Collin, Simon M, Heron, Jon, Nikolaus, Stephanie et al. · Journal of psychosomatic research · 2018 · DOI
Quick Summary
This study looked at different patterns of ME/CFS symptoms in nearly 2,300 patients across the UK and Netherlands to see if the types of symptoms people have when they first seek treatment predict how well they'll improve. Researchers found three main symptom patterns: patients with few extra symptoms, patients with multiple symptoms, and patients with mainly pain symptoms. After one year of treatment, patients who started with fewer symptoms were significantly more likely to feel much better, while those with many symptoms or pain-focused symptoms were less likely to improve.
Why It Matters
This research suggests that symptom presentation at baseline may help predict treatment response in ME/CFS, potentially allowing clinicians to identify patients who may need different or more intensive treatment approaches.

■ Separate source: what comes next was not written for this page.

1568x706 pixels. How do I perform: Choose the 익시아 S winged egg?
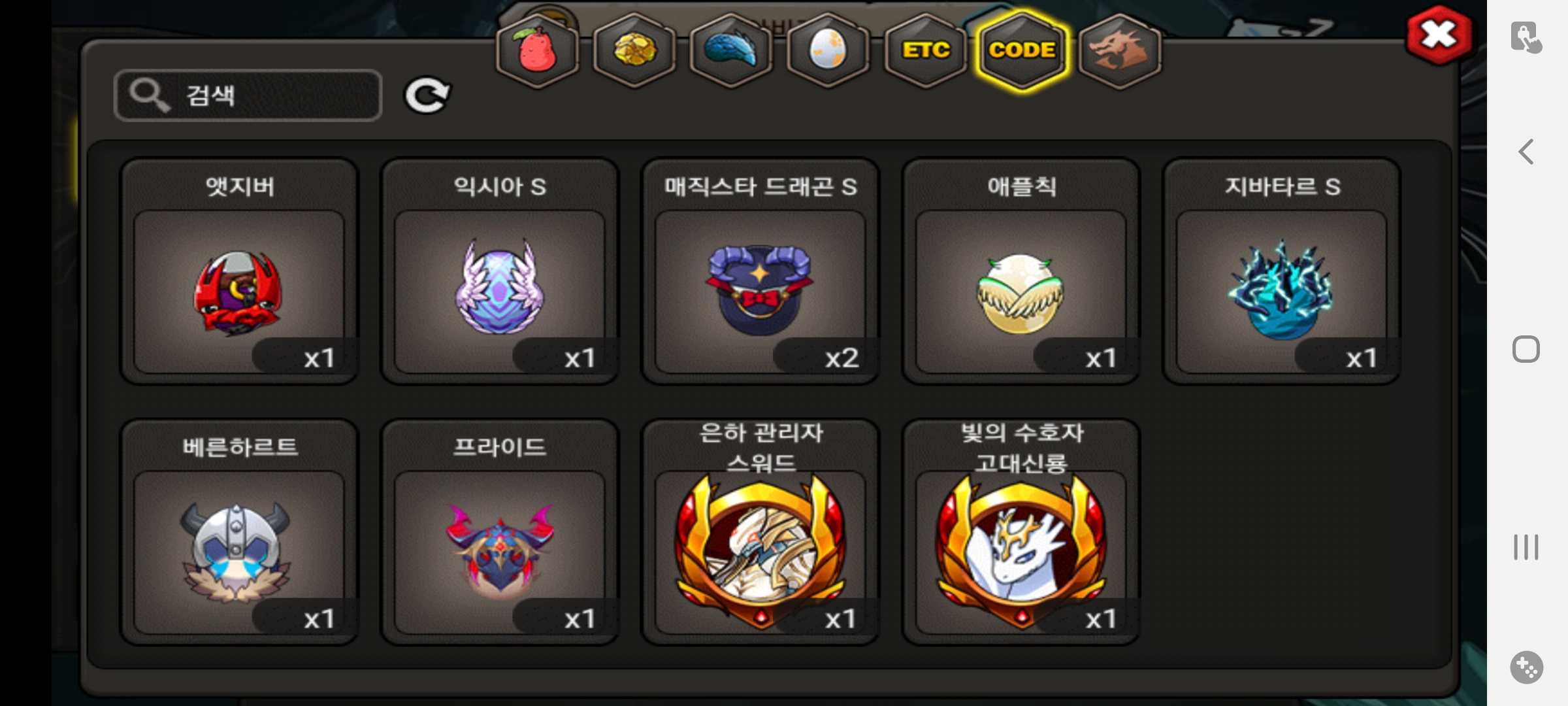[500, 271]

Understanding whether symptom complexity reflects disease severity, distinct biological pathways, or other factors could improve personalized treatment strategies and patient counseling about realistic recovery expectations.
Observed Findings
Three symptom-based phenotypes (oligosymptomatic, polysymptomatic, pain-only) identified in previous UK cohort were successfully replicated in new UK cohort of 918 patients.
UK patients with polysymptomatic phenotype were 57% less likely to report substantial health improvement at 1 year (MOR 0.43, 95% CI 0.19-0.94).
UK patients with pain-only phenotype were 67% less likely to report substantial improvement (MOR 0.33, 95% CI 0.13-0.84).
Dutch cohort (N=1,392) showed similar patterns: polysymptomatic patients 72% less likely to improve (MOR 0.28) and pain-only patients 55% less likely (MOR 0.45) compared to oligosymptomatic patients.
Inferred Conclusions
ME/CFS patients presenting with multiple symptoms or pain-dominant symptom profiles have substantially lower odds of reporting favorable treatment outcomes compared to those with minimal extra symptoms.
Symptom-based phenotypes are stable, replicable clinical features that may have prognostic value for predicting 1-year treatment response.
The consistency of findings across two geographically distinct cohorts suggests phenotype-outcome associations are robust and potentially generalizable.
Remaining Questions
Do these symptom phenotypes reflect distinct biological disease subtypes, or do they simply represent different points on a severity spectrum?
What mechanisms explain why polysymptomatic and pain-dominant presentations predict poorer outcomes—is it disease biology, treatment responsiveness, or unmeasured confounding factors?
What This Study Does Not Prove
This observational study cannot establish whether the symptom patterns cause poorer outcomes or merely reflect underlying disease severity that independently predicts poor response. The association between phenotype and outcome does not prove that reducing pain or extra symptoms would improve treatment response, nor does it clarify the biological mechanisms driving these associations. Reverse causality is also possible—patients with inherently poor prognosis may develop more symptoms rather than symptoms preventing recovery.
Would targeted interventions addressing specific symptom patterns (e.g., pain management for pain-only phenotype) improve outcomes in patients with complex phenotypes?
Do phenotypes change over the disease course, and if so, does change in phenotype correlate with change in treatment outcomes?